前回の失敗は、衛星を載せる台座の接着不良が原因だった。樹脂などで補修し、半年という異例の早さで打ち上げ再開にこぎ着けた。しかしこれでは根本的な解決と言えず、台座の開発も急がねばならない。
今秋には国際協力による火星探査計画「MMX」の探査機打ち上げが迫るほか、位置情報サービス衛星の打ち上げも予定されており、着実に準備を進めてもらいたい。

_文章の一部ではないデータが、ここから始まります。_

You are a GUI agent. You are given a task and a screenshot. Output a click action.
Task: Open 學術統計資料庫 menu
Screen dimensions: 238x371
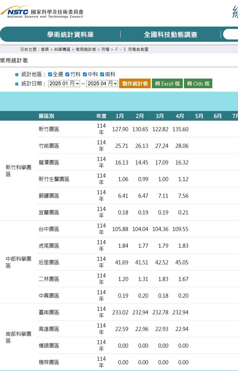tap(70, 34)
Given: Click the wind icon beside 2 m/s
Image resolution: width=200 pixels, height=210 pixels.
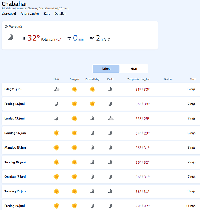Looking at the screenshot, I should pos(92,39).
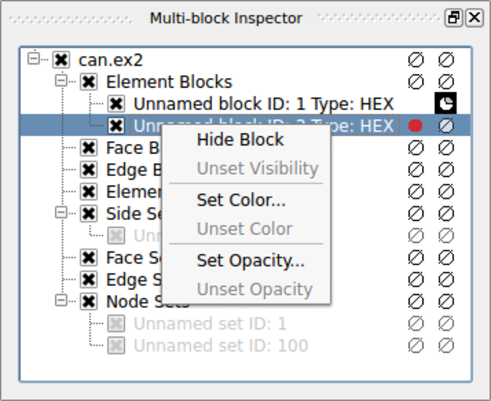Click the color icon in Node Sets row

[x=415, y=301]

今回成功したのは、政府が扱う衛星などの利用を想定し低価格で生産できるタイプで、先代「H2A」に比べコストを半分程度に圧縮することを目指している。コストが中程度の「標準型」、コストは高いが大型機材も運べる「パワフル型」も打ち上げており、需要に合わせた3種類がそろうことで商業利用の可能性が広がる。これも日本の宇宙開発にとって大きなメリットと言える。
内閣府の調べでは、2025年に打ち上げられた衛星や探査機が約4500機と過去10年で20倍に増えた。先進国だけでなく、新興国や途上国でも宇宙開発が活発になったためだ。それに伴って、ロケット打ち上げの需要も増えている。
25年に世界で成功した打ち上げは316回を数える。ただその過半数は、イーロン・マスク氏率いる米企業「スペースX」が手がける。機体の再使用技術を確立して低コストを実現し、顧客を増やして打ち上げの頻度も高まることでさらにコストを抑えることを可能にした。
一方、日本は25年の打ち上げ実績が3回のみで、回数の増加を目指すが、それでも年6~8回程度という。機体の再使用技術もまだ研究段階にとどまっており、どこまでコストを下げられるかは見通せない。
ただ人気の高さの裏返しで、スペースXは予約が取るのが難しい状況とされている。日本のロケットはここに商機を見いだしてほしい。
先代H2Aの打ち上げ成功率は98%と世界最高水準を誇った。日本の技術の高さを示す。H3は今回も含めてまだ成功率は75%にとどまるが、H2Aの知見を生かし、実績を積み重ねて世界市場で信頼を獲得する必要がある。